Rona Von Zalinski Remembers Meadowbank
I loved Meadowbank when I moved here in 1940 with my young Air Force husband and our two small daughters and I have loved it ever since.
There were then houses only in Meadowbank and Harapaki Roads. A small dairy at the top of the rise faced a large strip of unoccupied land to the left, on which stood a large hedge of roses, and a well in the ground, evidence of an earlier resident. This land looking toward Orakei had previously been grazed by cows belonging to the Presbyterian orphanage at the left end of Meadowbank Road. A Chinese market garden occupied the right side of the road and we bought fresh vegetables there. The Presbyterian Orphanage was noted for its well-mannered children who attended Meadowbank School. The orphanage was later demolished and the present large hospital replaced it.
State houses were built in Bonnie Brae Road in 1941 and then about two hundred on the right of Meadowbank Road looking towards Orakei in approximately 1946. No buses ran down Meadowbank Road during the war and there was no entertainment except for the Tudor theatre in Remuera. Few wives ventured out after dark, with most husbands overseas in the armed forces. Cars were not allowed during the war – only one resident had a car and she was frequently called on to take a patient to hospital or Nursing Home.
I started an evening class at my home and it was most popular. We had a lecturer from the WEA (Workers Educational Association) an English group who offered a variety of subjects: childcare, finance problems and similar useful topics. The evenings ended happily with supper and a short walk home. The service was free – remember there was no Family Benefit in those days. We were all hard up and always shared homemade cookies and garden produce and we minded each other’s little ones. Imagine how welcome Family Benefit was when it later came in and we got ten shillings (one dollar) a week for each child! We were made!
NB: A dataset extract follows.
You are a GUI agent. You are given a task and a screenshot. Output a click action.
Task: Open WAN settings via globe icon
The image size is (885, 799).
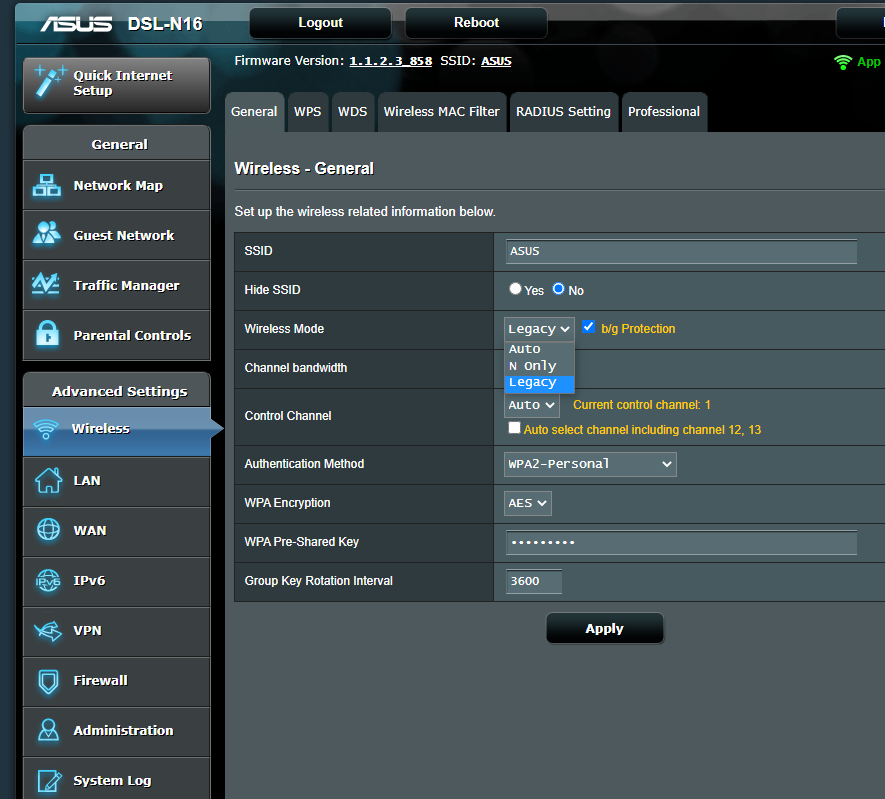47,530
We had quite a walk up Meadowbank Road to the shops at the tram terminus on Remuera Road. There was a grocer, chemist, butcher, stationery shop, baker and for a while, a draper (now the greengrocers). We’d leave our prams outside these shops when we caught the tram to town. There was no fear of thieves in those days. Or we could hook the prams on to the back of the tram if we wanted to take them with us. The fare to Auckland was sixpence (five cents). Newspapers cost two pence.
The war finished and our husbands came home. It was wonderful to have them back but they needed entertainment. We needed a local hall. We petitioned the Government and were given one of the buildings that had housed poor wounded American servicemen in Cornwall Park. Many of them died there. There was no transporting of whole buildings in those days. It had to be disassembled, carted to Meadowbank and rebuilt as our Hall. Our husbands did it all without complaint, working every Saturday and Sunday. No one received wages. Our only expense was for an electrician, as we did not have one living in the district. It really was a wonderful achievement.
Once built, of course, we required kitchen equipment, seats, furniture and crockery. These were paid for by a Queen Carnival, raffles, Bring and Buy afternoons, card evenings etc. It was all done happily as was our Opening Night with the then Mr Ronald Algie and his wife, and Mr and Mrs Hackett as our guests. The former always remained a good friend to our Progressive Society, which now had a real home. That was in 1948. The hall became a Kindergarten, a depot for Plunket, a Returned Services Association, a club for indoor bowlers, physical education groups, a Sword Club and is still in use.
Around it we organised annual sports days. The first year the winner’s podium was just crates where my daughter Valerie stood proudly in first place, but by next year someone had made a much smarter stand. Other community actions were getting the railway station shifted from Purewa cemetery to the bottom of Manapau Street and persuading the Auckland Transport Board to at last give us a bus service comparable to that of Victoria Avenue.
I doubt that many people know the history of the hall now. Most of the original workers who built the hall have passed on but they would be happy to see modern users of the hall enjoying it sixty years afterwards, knowing what it had done to enrich our lives in Meadowbank.